Nevertheless, because you find the first version simpler and easier to read and understand, you should write the code exactly the way it is shown in your simple example, with the calls to size() in the loop. You should consider the second version, where you have extra variables that pull the common call out of the loop, only if your application is too slow and if you have measurements showing that this loop is a bottleneck.
Here's how I look at it. Performance and style are both important, and you have to choose between the two.
You can try it out and see if there is a performance hit. If there is an unacceptable performance hit, then choose the second option, otherwise feel free to choose style.
You shouldn't optimize your code, unless you have a proof (obtained via profiler) that this part of code is bottleneck. Needless code optimization will only waste your time, it won't improve anything.
You can waste hours trying to improve one loop, only to get 0.001% performance increase.
If you're worried about performance - use profilers.
There's nothing really wrong with way (b) if you just want to write something that will probably be no worse than way (a), and possibly faster. It also makes it clearer that you know that the string's size will remain constant.

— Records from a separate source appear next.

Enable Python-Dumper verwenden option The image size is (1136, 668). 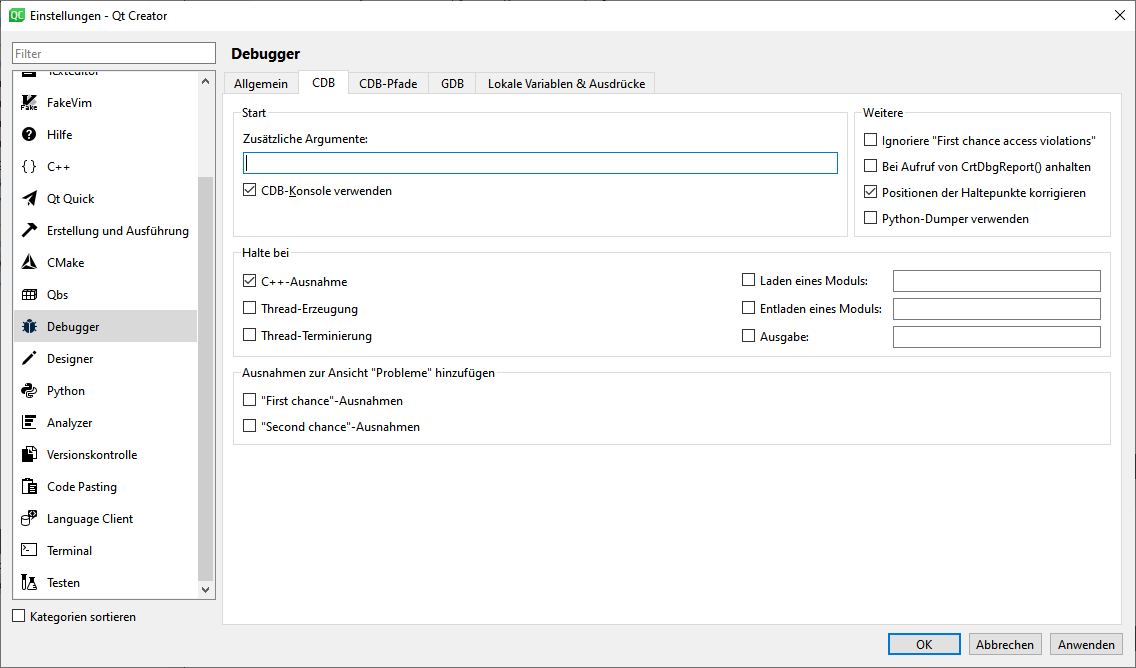tap(871, 218)
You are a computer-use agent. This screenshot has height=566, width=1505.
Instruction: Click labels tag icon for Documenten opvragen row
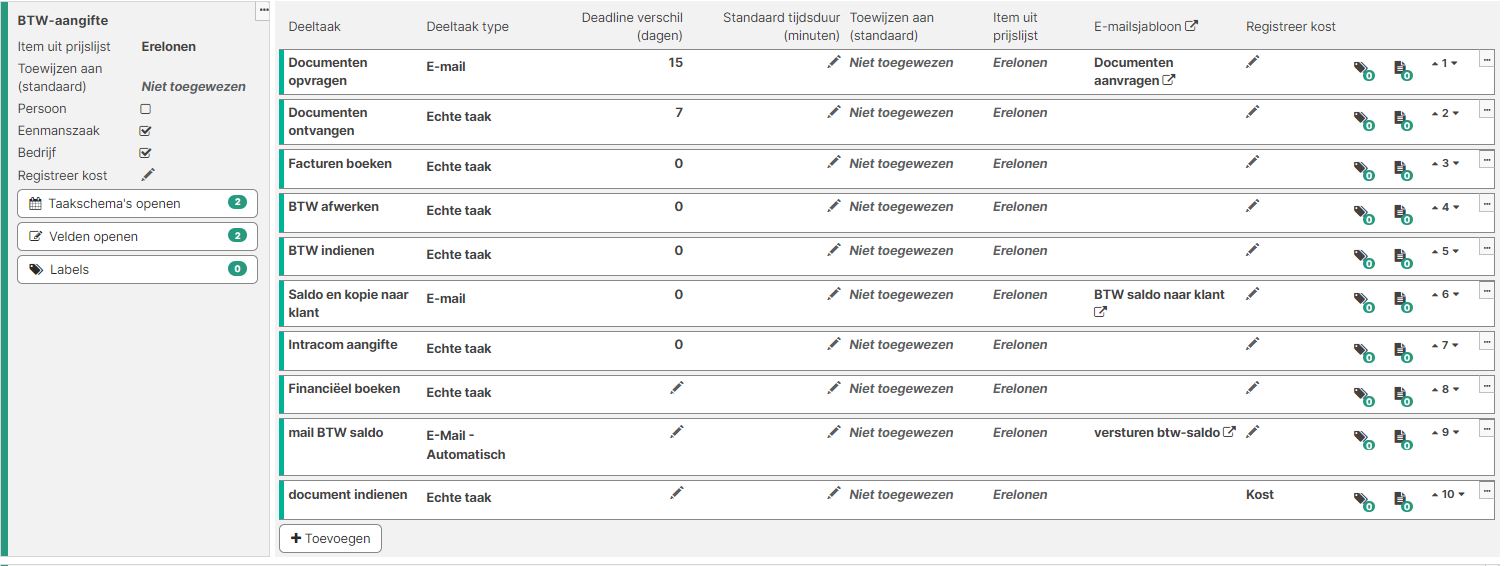coord(1363,69)

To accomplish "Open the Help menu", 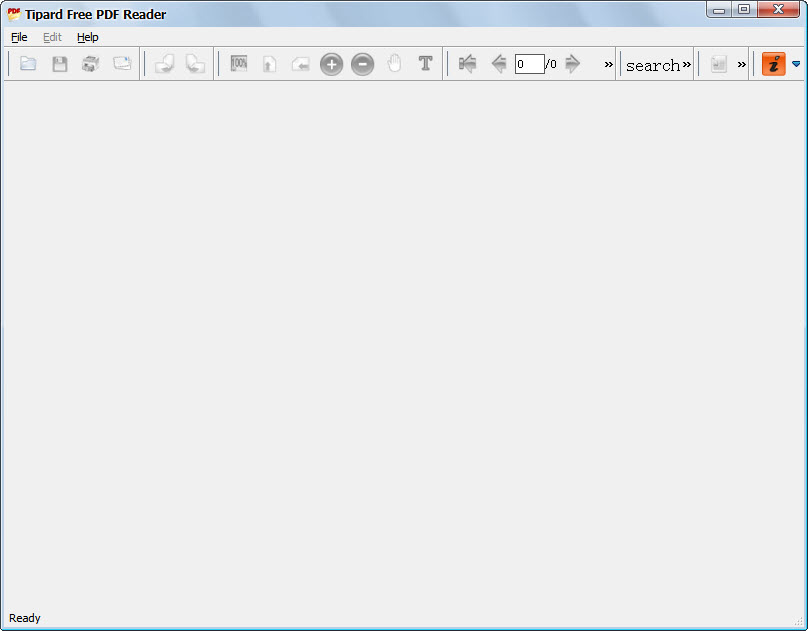I will pyautogui.click(x=88, y=37).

The compiler may or may not spot that size will remain constant; just in case, you might as well perform this optimization yourself. I'd certainly do this if I was suspicious that the code I was writing was going to be run a lot, even if I wasn't sure that it would be a big deal. It's very straightforward to do, it takes no more than 10 extra seconds thinking about it, it's very unlikely to slow things down, and, if nothing else, will almost certainly make the unoptimized build run a bit more quickly.

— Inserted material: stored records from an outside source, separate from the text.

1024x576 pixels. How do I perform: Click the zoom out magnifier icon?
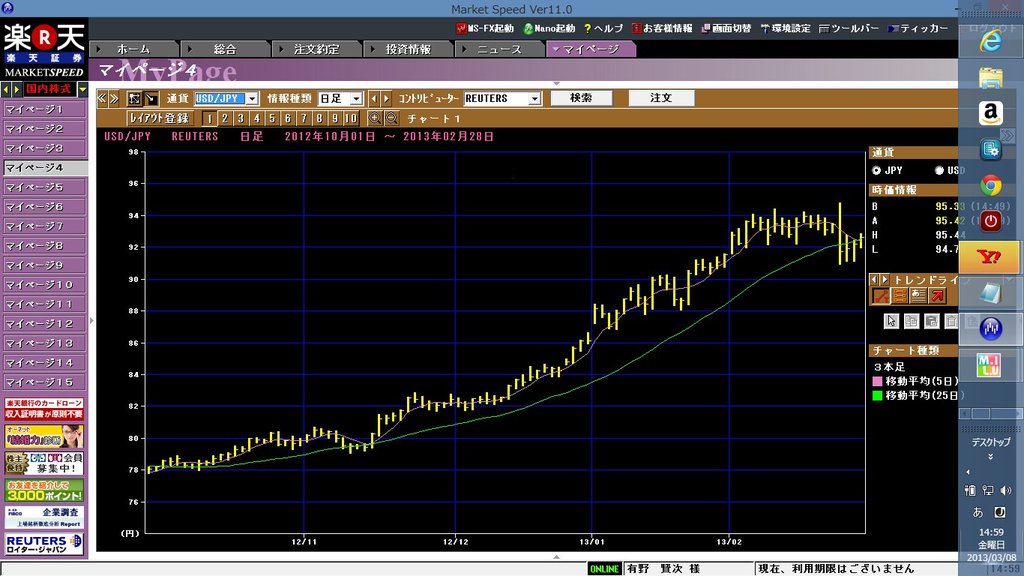tap(391, 118)
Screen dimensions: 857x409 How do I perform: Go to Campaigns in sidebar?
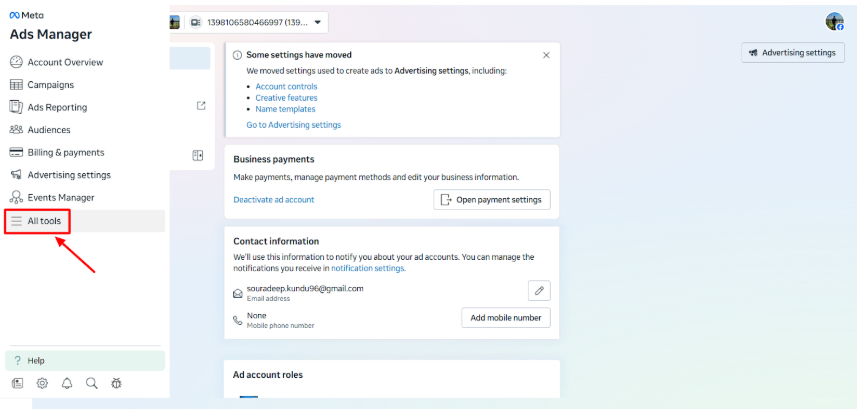(50, 85)
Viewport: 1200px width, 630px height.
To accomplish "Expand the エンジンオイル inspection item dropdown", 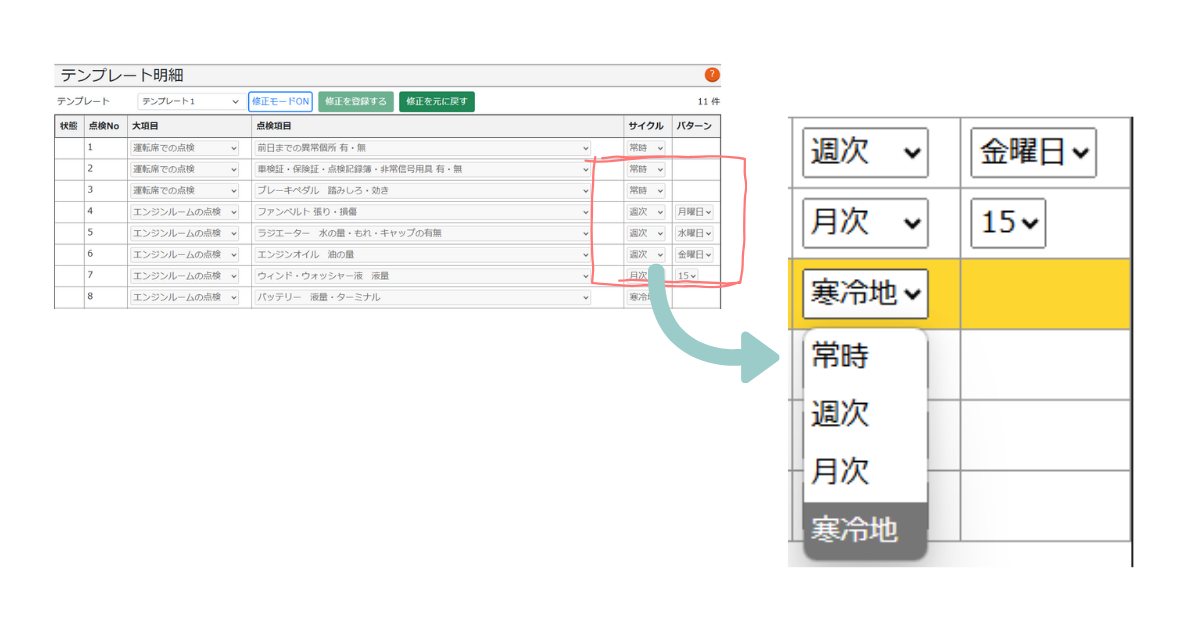I will (x=423, y=254).
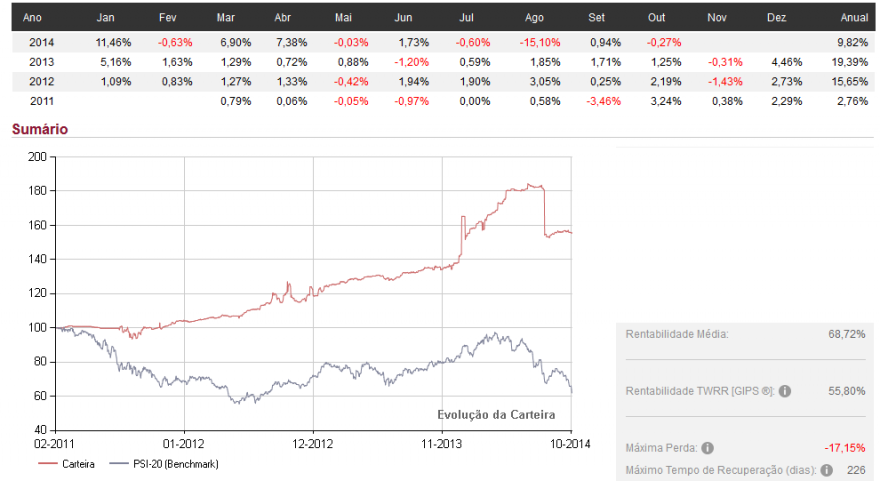Click the Anual column header
Screen dimensions: 880x481
click(854, 18)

(Also the first variable in style (b) is unnecessary; the code for the init expression is run only once.)
How much percent of time is spent in for as opposed to // do something? (Don't guess - sample it.) If it is < 10% you probably have bigger issues elsewhere.
Everybody says "Compilers are so smart these days."
Well they're no smarter than the poor coders who write them.
You need to be smart too. Maybe the compiler can optimize it but why tempt it not to?
For the "std::size_t size()const" member function which not only is O(1) but is also declared "const" and so can be automatically pulled out of the loop by the compiler, it probably doesn't matter. That said, I wouldn't count on the compiler to remove it from the loop, and I think it is a good habit to get into to factor out the calls within the loop for cases where the function isn't constant or O(1). In addition, I think assigning the values to a variable leads to the code being more readable. I would not suggest, though, that you make any premature optimizations if it will result in the code being harder to read. Again, though, I think the following code is more readable, since there is less to read within the loop:
std::size_t firststrlen = firststr.size();
std::size_t secondstrlen = secondstr.size();
for ( std::size_t i = firststrlen; i < secondstrlen; i++ ){
// ...
}
Also, I should point out that you should use "std::size_t" instead of "unsigned", as the type of "std::size_t" can vary from one platform to another, and using "unsigned" can lead to trunctations and errors on platforms for which the type of "std::size_t" is "unsigned long" instead of "unsigned int".